En este siglo en el que vivimos seguramente habrá muchos más artistas que nunca en la historia. La educación y la cultura universales tienen estas consecuencias, que uno aprende lecciones quijotescas y le entran ganas de jugar a ser un héroe o un anti-héroe y lo que es aún peor, a fabricarlos. Porque todos llevamos a un pequeño poeta en nuestro interior y a un pequeño filósofo, que sólo surgen en el contexto adecuado.

Hace poco conocí a un gran pintor muy loco y muy pobre, que se droga con neurolépticos y alcohol para aplacar dios sabe que angustias. Hablé con él en el intermedio de dos conferencias y me contó que un sanador le enviaba gotas de luz a través del tiempo y que él las veía doradas y brillantes flotar en el espacio. Luego me preguntó si todo aquello me parecía una locura y yo le dije que no, que me parecía un hermoso e inquietante poema, que a mi -desconfiado por naturaleza contra todo lo que huela a misticismo- me recordaba que la verdad seguía siendo esa desconocida de la que todos hablamos de oídas, y que todos soñábamos con conocer algún día. Él sonrió. Creo que le gustó lo que dije. Seguramente lo que definió aquella conversación era que a mi, predispuesto por naturaleza a leer entre líneas, me daba igual que él fuera pobre o loco. El discurso de aquel hombre sólo se podía afrontar como si de un poema efímero y tremendamente vivo se tratase. Y estos tiempos tan líquidos que vivimos como decía el grupo Golpes Bajos: son malos tiempos para la lírica.

6 comentarios:

pere dijo...

Oye, a los que leemos escritofrenias y además nos gustan, ¿qué somos? ¿escritofrenólogos? ¿escritofrenofílicos?

¿cómo podría vivir sin la etiqueta adecuada?

abrazote!

Miguel dijo...

enhorabuena a jony por el parto de la palabra. (que usaré citando la fuente)
Pido la que se incluya en el DSM V en la categoria de "no estamos locos que sabemos lo que queremos"

Si para estar sano solo hace falta amigos, trabajo (con ilusiones y obligaciones), vivienda y una identidad....

Escritofrenias,... es buenísimo.....

Abrazos (sigo en aquella entrada que te debo que es compleja...).

Paula dijo...

Macanudo el escritofrénico de hoy.
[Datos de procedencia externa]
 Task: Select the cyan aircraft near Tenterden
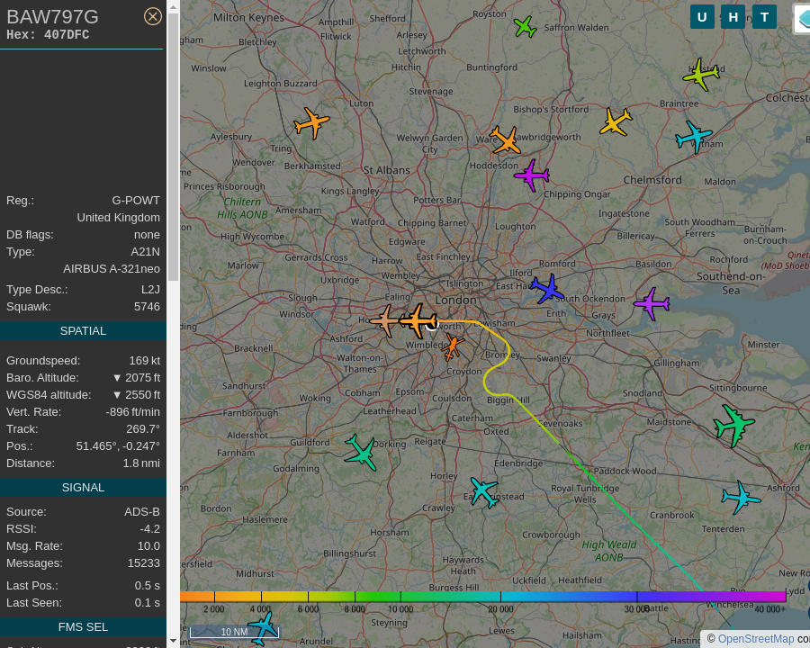coord(740,497)
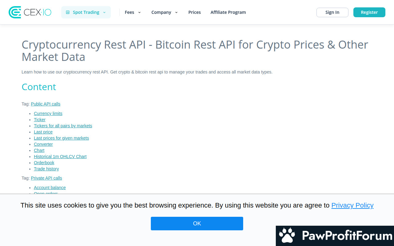
Task: Open the Prices menu item
Action: pos(195,12)
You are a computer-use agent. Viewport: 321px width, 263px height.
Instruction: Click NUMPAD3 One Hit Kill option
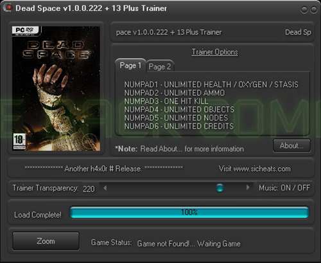click(166, 101)
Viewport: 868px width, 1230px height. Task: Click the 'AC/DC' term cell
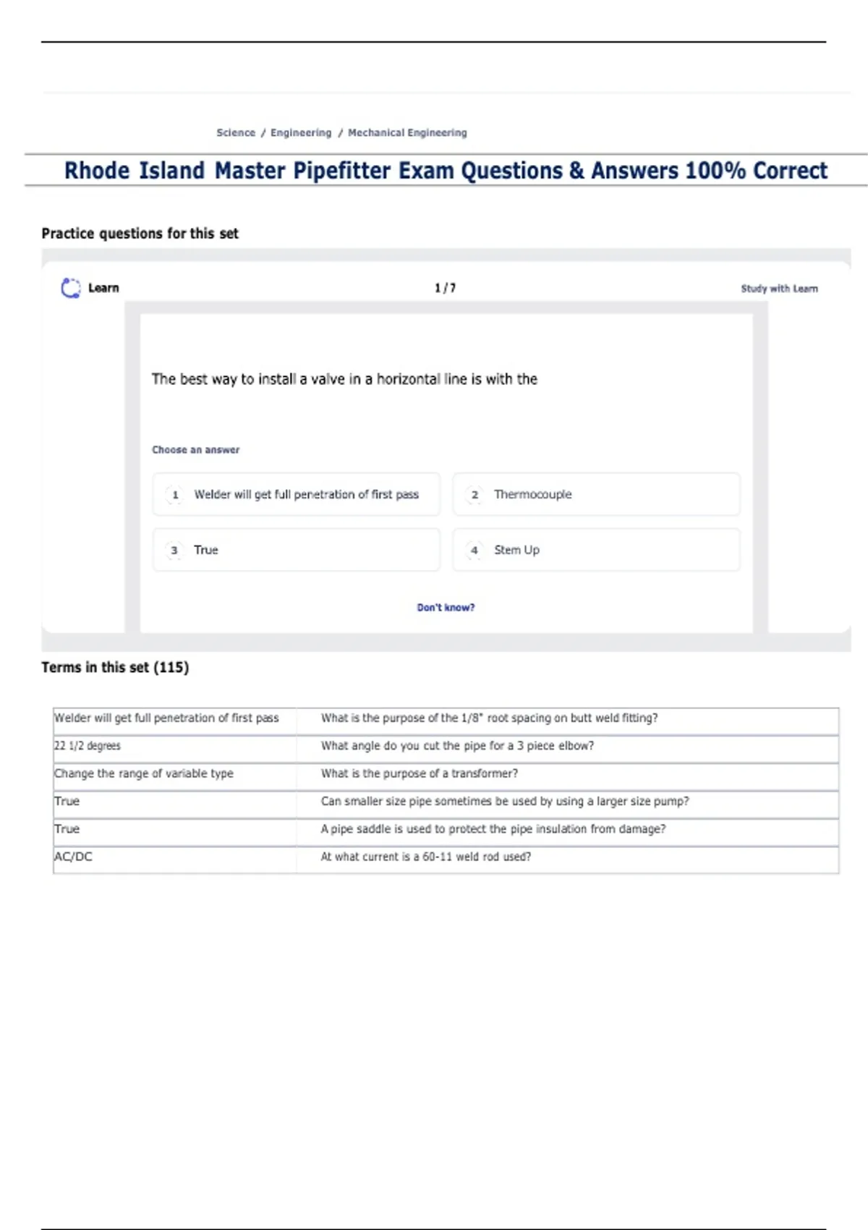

Queremos más, queremos más...!!
Un abrazo grande!!

Anónimo dijo...

Pues ya tenemos el prefacio, preludio o precapitulo de lo último de este escritofrénico.
Jesús.

La Otra Psiquiatría dijo...
Este comentario ha sido eliminado por el autor.
Jony Benitez dijo...

jajaja. miguel el derecho de autor ha pre-escrito. ahora es del personal. pere los que leemos estas cosas somos cripticos literarios (momento autorisa gozosa).
raul ni me cites. haz como los grandes Lacan Nietzsche y Bunbury, simplemente apropiate.